SMI_Dual_SW_Threads-04

Computing Innovation

Soft Machines is developing platform approaches for emerging client and server devices.

Emerging consumer and client computing applications in mobile virtual and augmented reality create the most challenging workloads we have seen, while demanding wearable, free-moving, low-power form factors. Virtual reality is emerging as the most disruptive innovation in modern gaming, but it demands mobile performance well beyond current capabilities.

Today’s traditional clients are also evolving. Next-generation game consoles will need to power totally immersive virtual reality experiences. Next-generation tablets will completely replace our laptops once they are capable of content creation. Together, these trends are forming a new landscape of client computing, one that demands desktop performance in mobile form factors. Gaming and simulation are notoriously demanding and among the most challenging applications to run across multiple cores, but early VR HMDs are now tethered to powerful desktop systems. VISC is well-positioned to exceed today’s architectures, powering the next generation of client computing.

Server architectures continue to evolve to meet diverse workloads across storage, cloud and enterprise, while also driving down power to reduce the total cost of ownership. Each segment presents unique requirements that VISC is uniquely positioned to meet.

Cloud servers are responsible for providing dedicated Web application sessions to millions of users. These sessions represent many concurrent requests that present themselves as multiple software threads requiring high-throughput performance. VISC’s unique ability to dynamically allocate the exact compute resources required by each software thread on a cycle-by-cycle basis provides near perfect load balancing and enables highly optimized throughput performance for user responsiveness and low power consumption.

Traditional enterprise servers typically run corporate database applications. These applications typically require the maximum single-thread performance possible. CPU vendors have spent billions of dollars and many thousands of engineer-years chasing the “holy grail” to improve single-thread performance, but have not made any major architectural advancements since the late 1990s. VISC’s ability to use all of the available processor cores to execute a single thread is the first major processor innovation in years. VISC delivers 2-3x speedup of instructions-per-cycle over the A72 and Skylake processors, resulting in unprecedented single thread performance and making it ideal for enterprise servers.
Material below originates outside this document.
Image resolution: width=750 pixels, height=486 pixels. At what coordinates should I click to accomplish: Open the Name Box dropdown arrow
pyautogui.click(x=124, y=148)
VISC will bring server performance to mobile devices. It can enable entirely new kinds of computing devices. It can power extremely small, affordable computing devices, improving connectivity and collaboration for emerging markets and applications such as VR, autonomous, high-end client and cloud. VISC completes this era of computing by reconciling the need for single-threaded performance with the trend toward multicore processor design.